The value of `lim_(xrarr1)Sigma_(r=1)^(10)=(x^(r )-1^(r ))/(2(x-1))` is equal to

To solve the limit problem, we need to evaluate the expression: \[ \lim_{x \to 1} \sum_{r=1}^{10} \frac{x^r - 1^r}{2(x - 1)} \] ### Step-by-step Solution: 1. **Rewrite the Expression**: The term \(1^r\) is simply 1 for any integer \(r\).

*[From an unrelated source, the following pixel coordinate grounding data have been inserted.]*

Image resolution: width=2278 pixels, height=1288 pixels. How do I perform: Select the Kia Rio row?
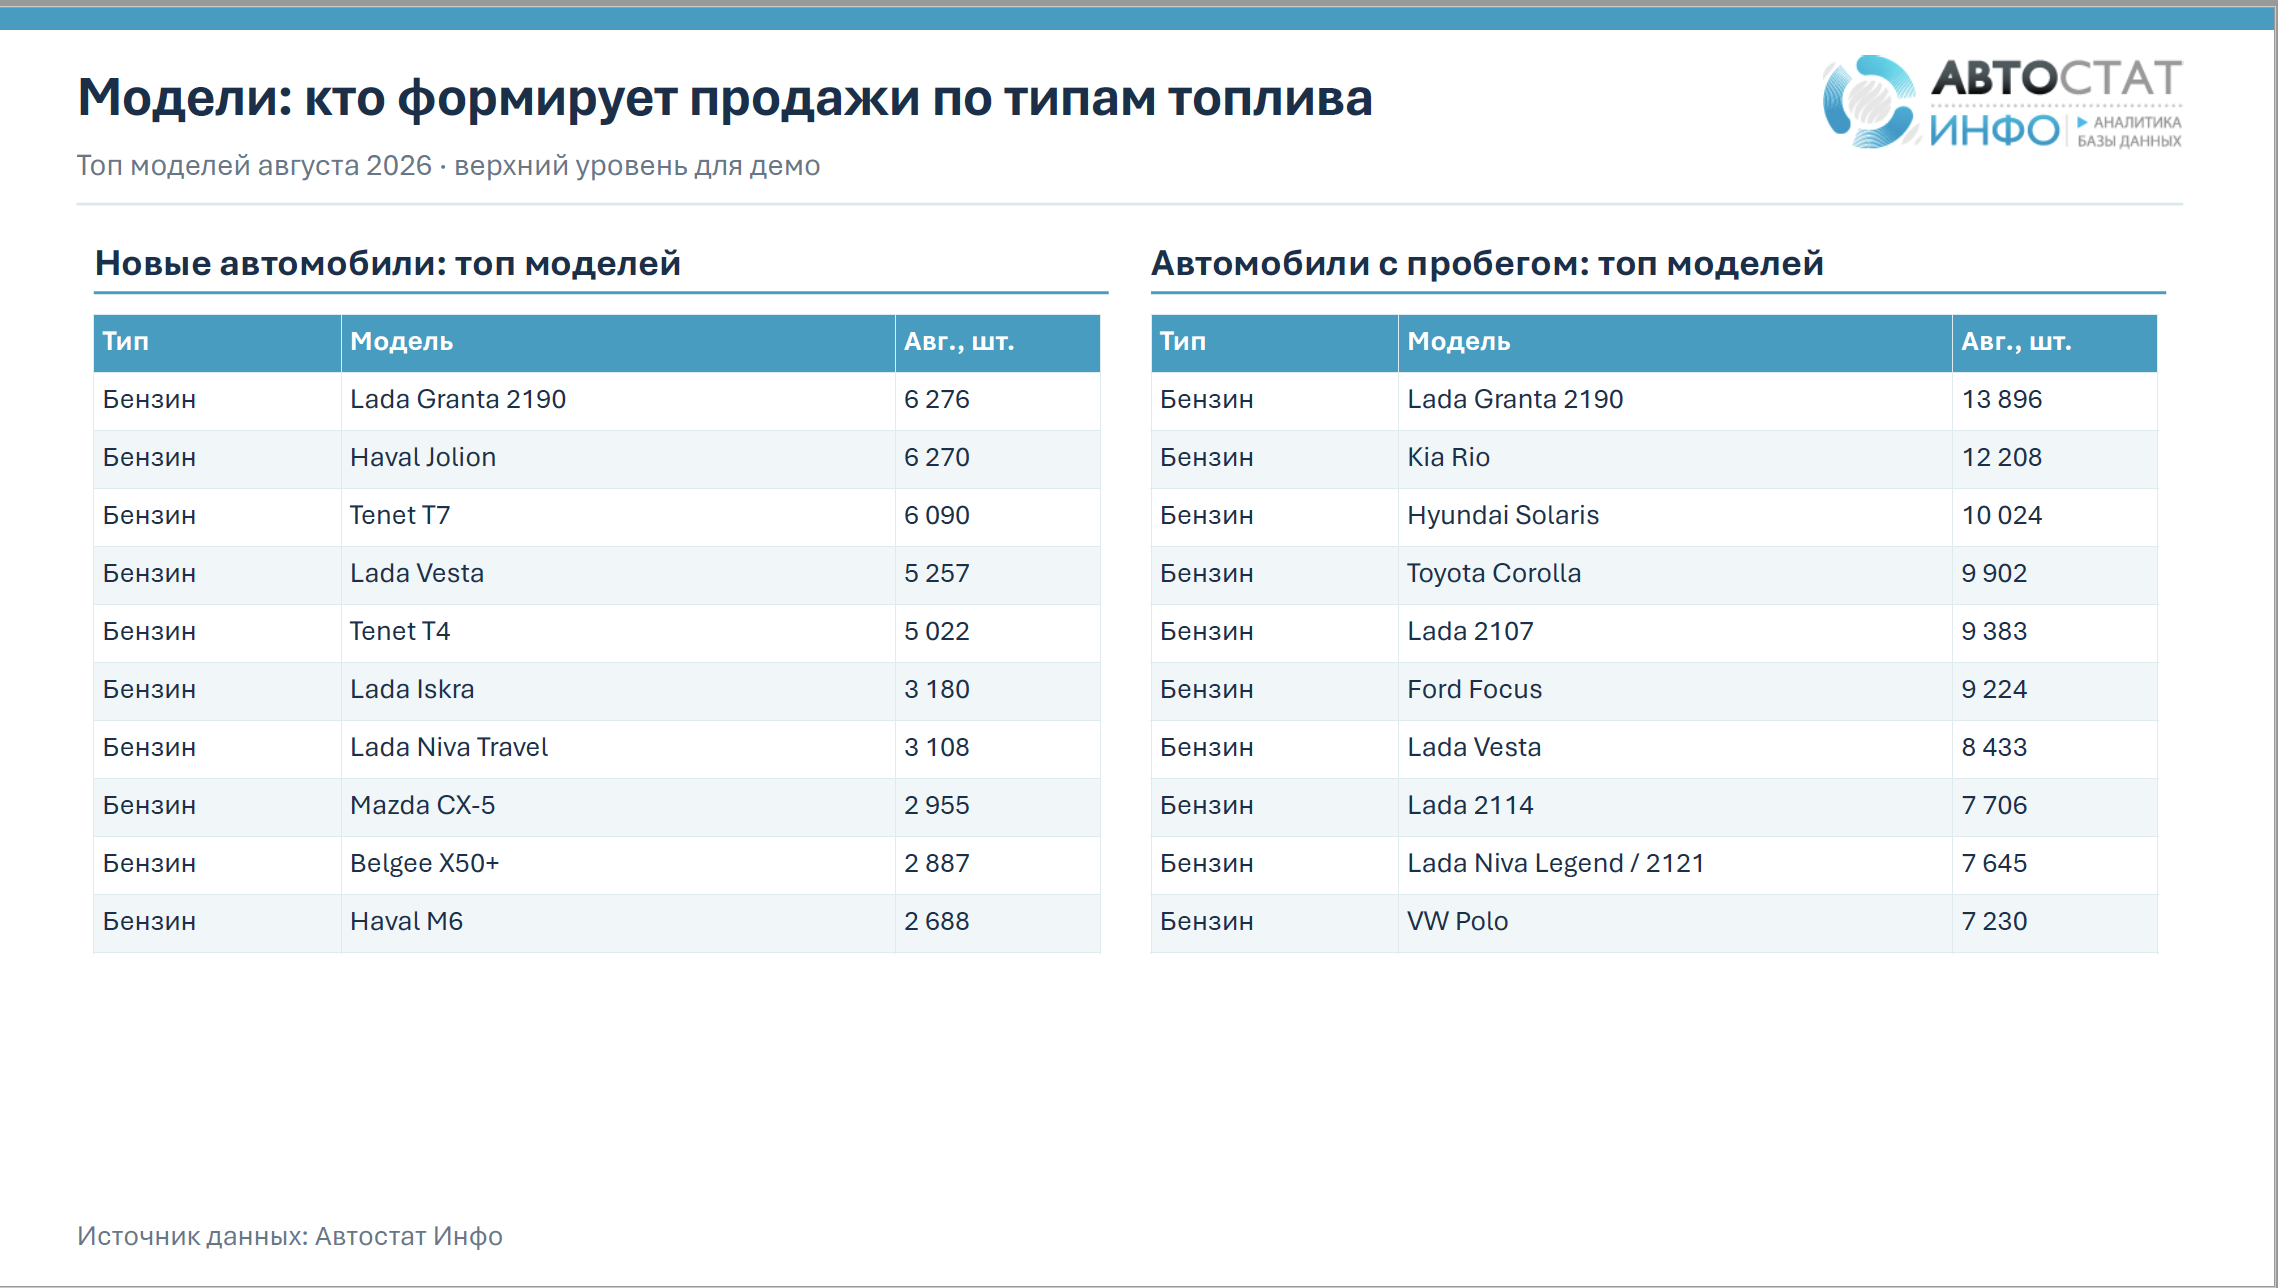tap(1654, 458)
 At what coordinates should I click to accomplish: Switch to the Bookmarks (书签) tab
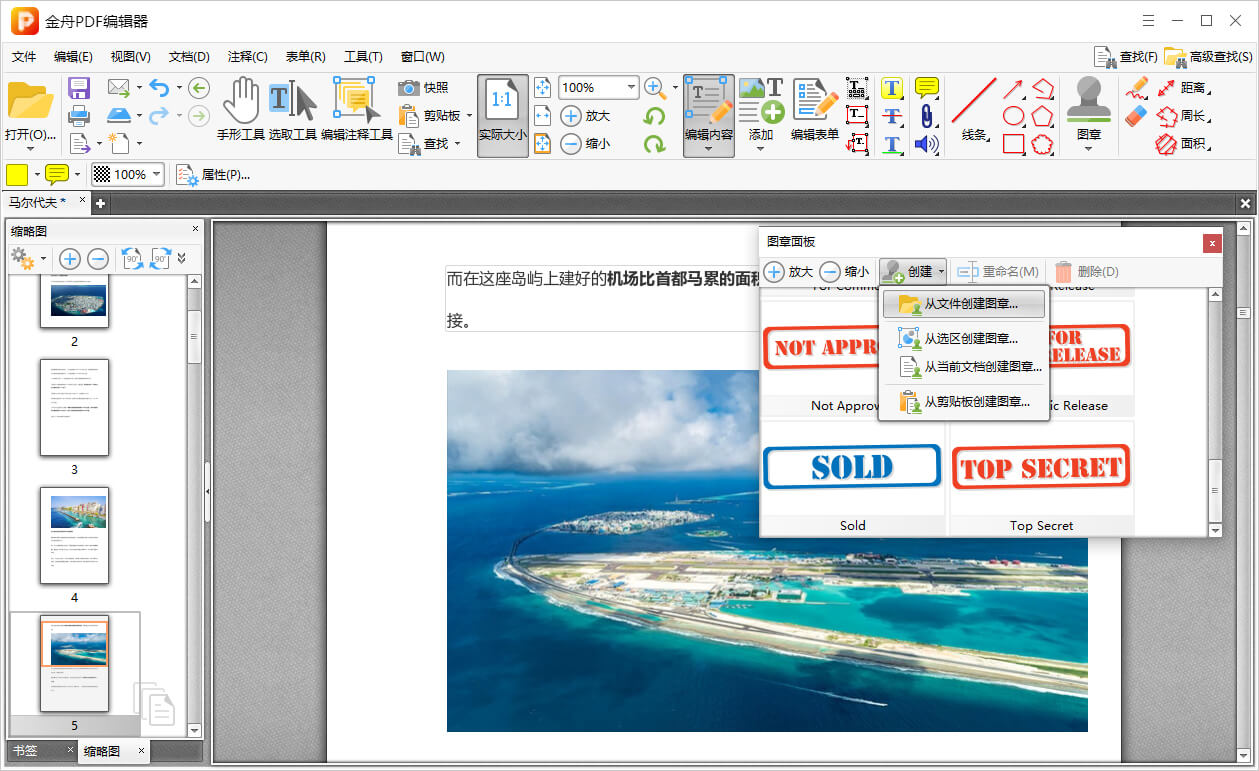tap(25, 750)
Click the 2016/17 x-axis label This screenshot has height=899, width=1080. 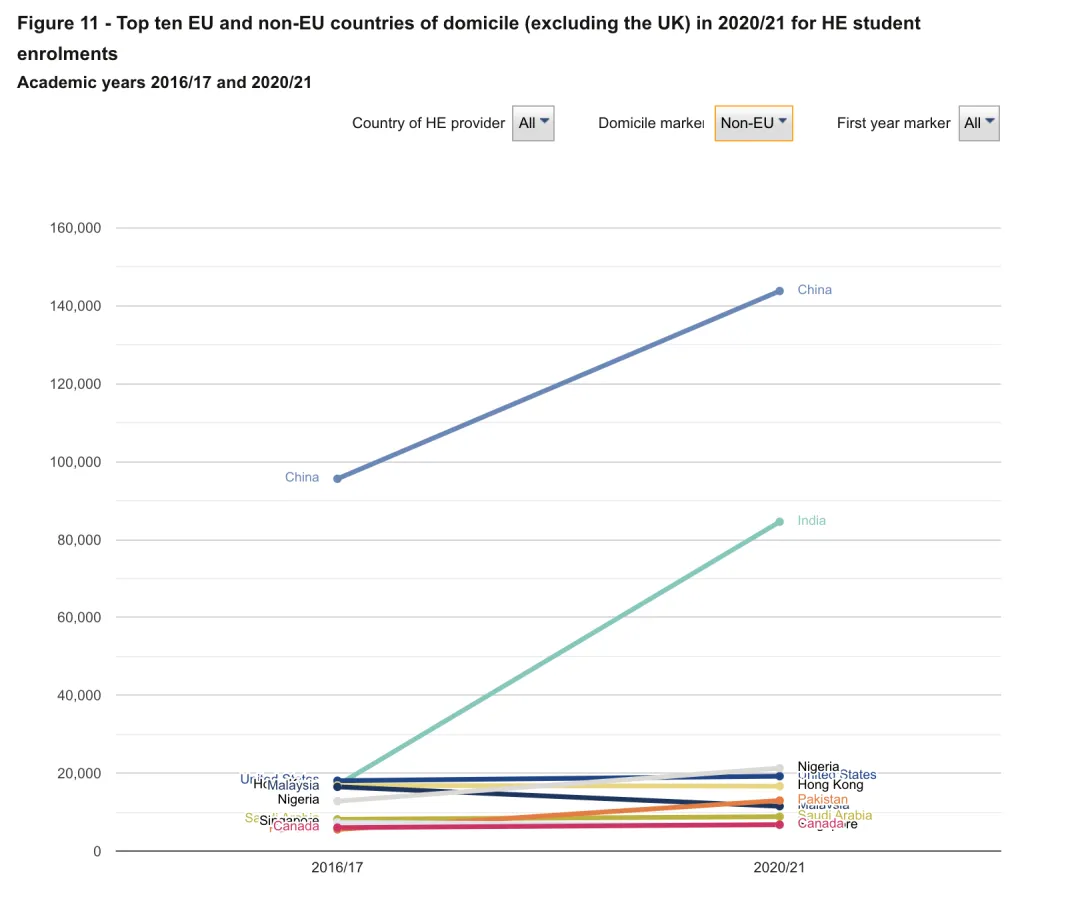(337, 869)
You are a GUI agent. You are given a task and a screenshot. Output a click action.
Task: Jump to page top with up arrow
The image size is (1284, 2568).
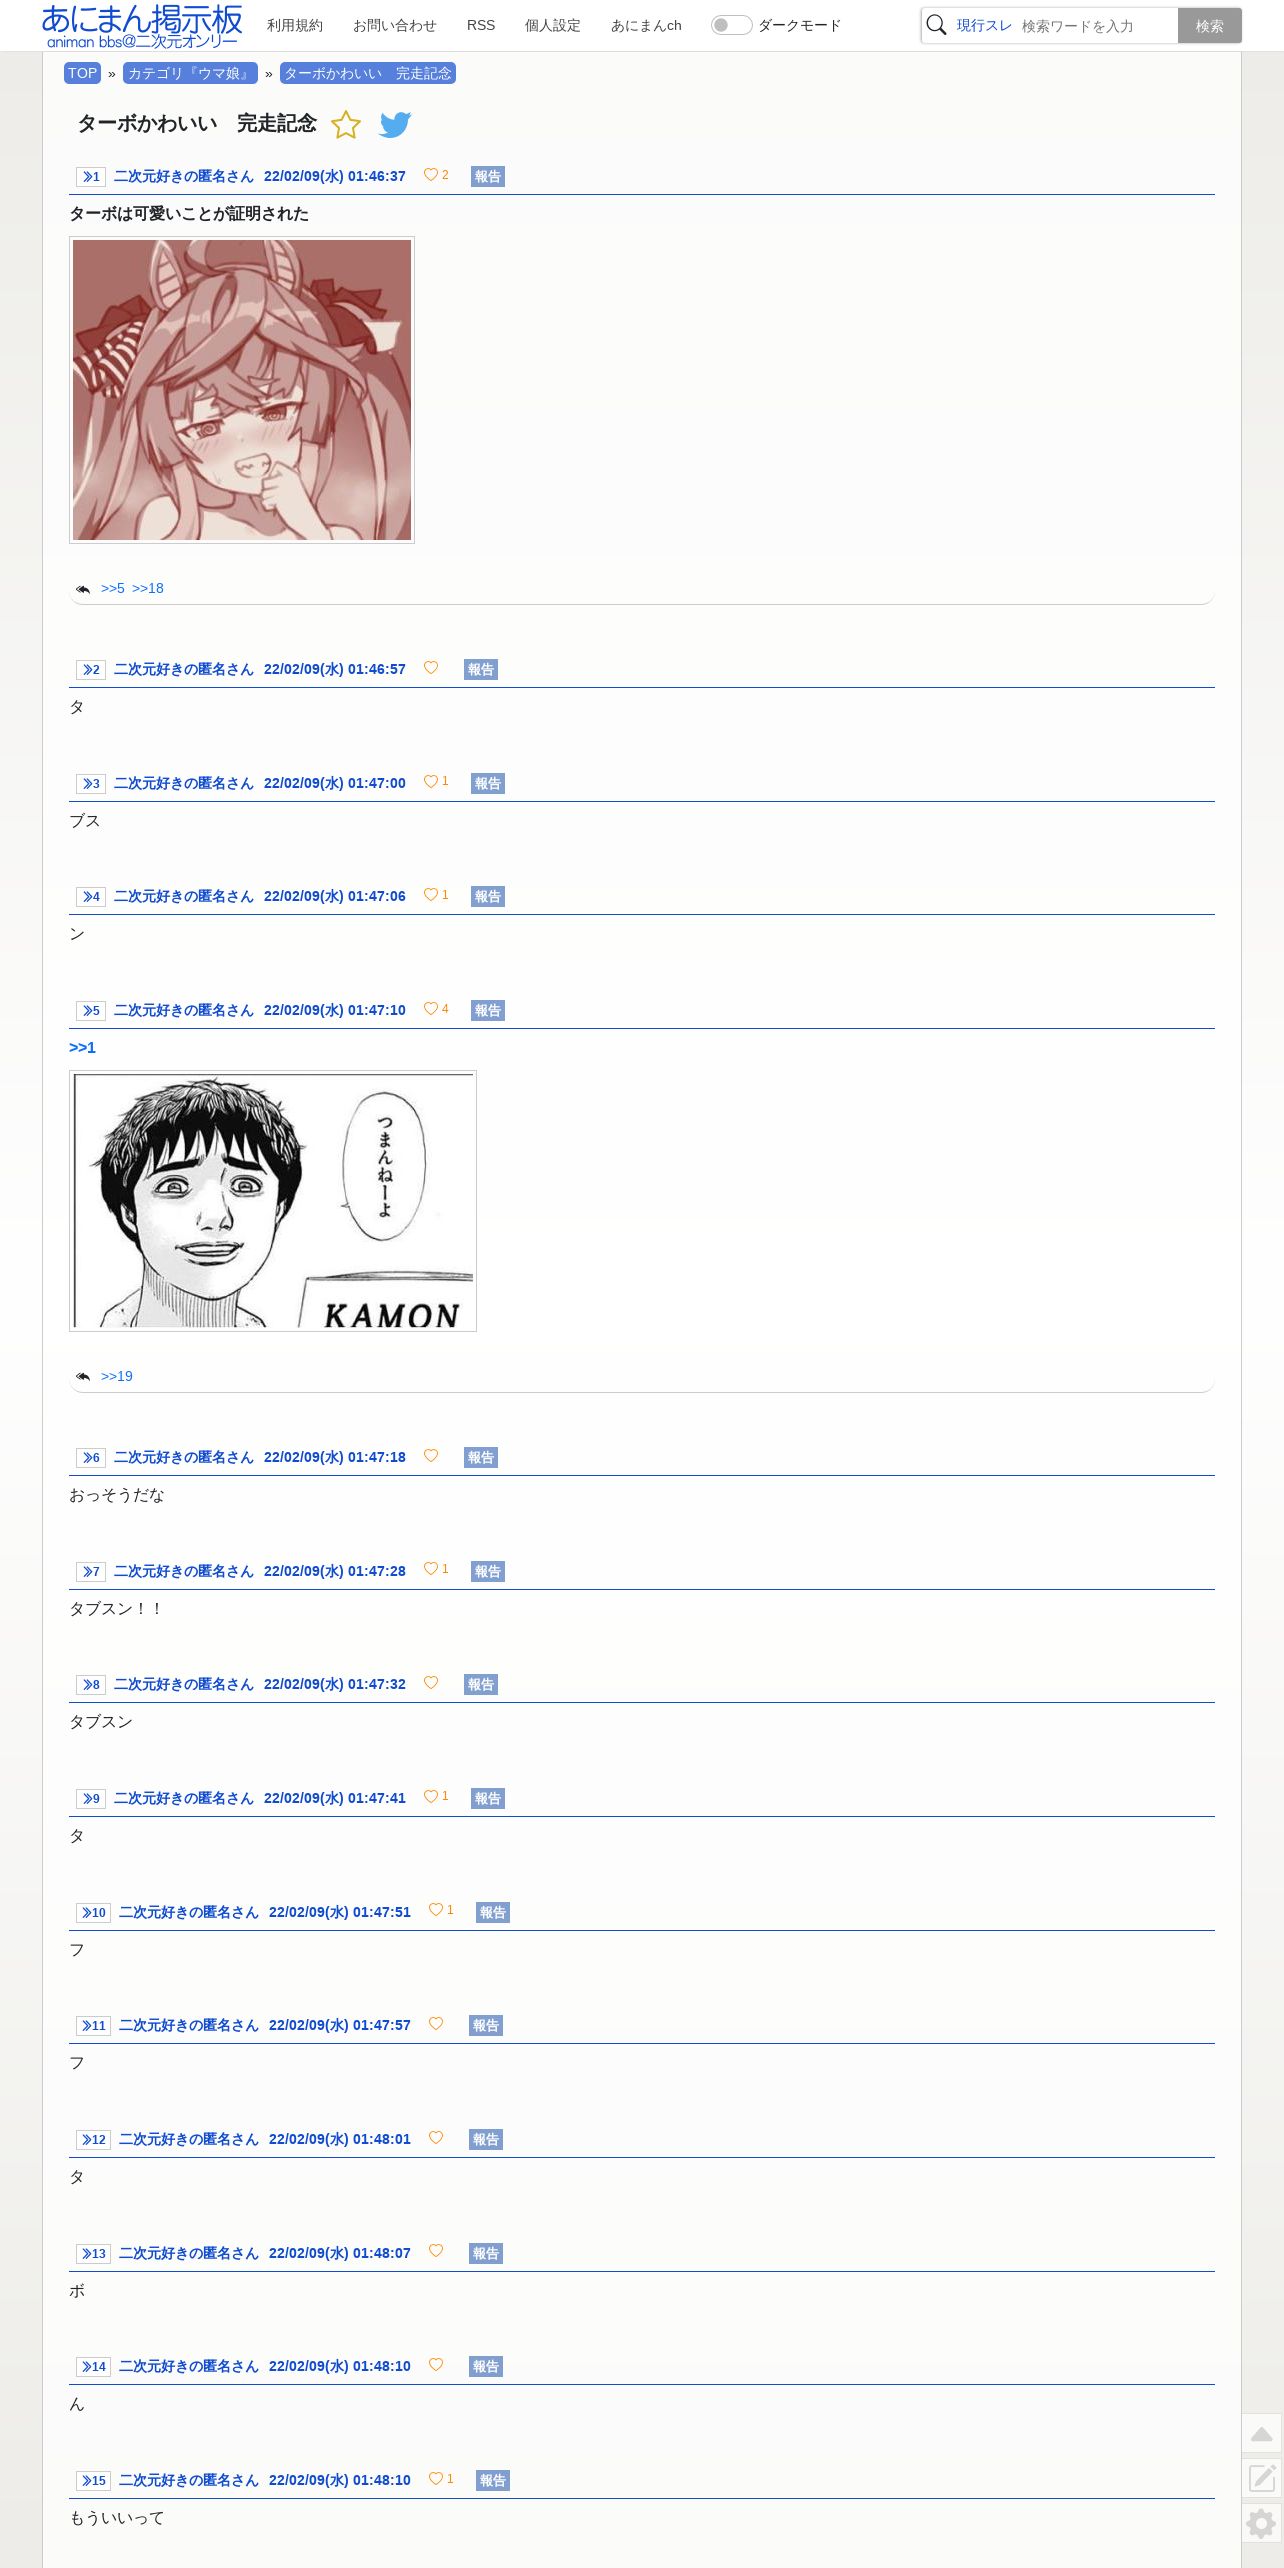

Therefore, we can rewrite the expression as: \[ \lim_{x \to 1} \sum_{r=1}^{10} \frac{x^r - 1}{2(x - 1)} \] 2. **Factor the Numerator**: The expression \(x^r - 1\) can be factored using the difference of powers: \[ x^r - 1 = (x - 1)(x^{r-1} + x^{r-2} + \ldots + 1) \] Substituting this into our limit gives: \[ \lim_{x \to 1} \sum_{r=1}^{10} \frac{(x - 1)(x^{r-1} + x^{r-2} + \ldots + 1)}{2(x - 1)} \] 3. **Cancel Out the Common Terms**: The \((x - 1)\) terms in the numerator and denominator cancel out, leading to: \[ \lim_{x \to 1} \sum_{r=1}^{10} \frac{x^{r-1} + x^{r-2} + \ldots + 1}{2} \] 4. **Evaluate the Limit**: As \(x\) approaches 1, each \(x^k\) (where \(k\) is any non-negative integer) approaches 1. Thus, we have: \[ \lim_{x \to 1} \sum_{r=1}^{10} \frac{1 + 1 + \ldots + 1}{2} = \sum_{r=1}^{10} \frac{r}{2} \] where each term in the summation contributes 1. 5. **Calculate the Sum**: The sum of the first \(n\) natural numbers is given by the formula: \[ S_n = \frac{n(n + 1)}{2} \] For \(n = 10\): \[ S_{10} = \frac{10 \times 11}{2} = 55 \] 6. **Final Calculation**: Now, we divide this sum by 2: \[ \frac{55}{2} = 27.5 \] Thus, the value of the limit is: \[ \boxed{27.5} \]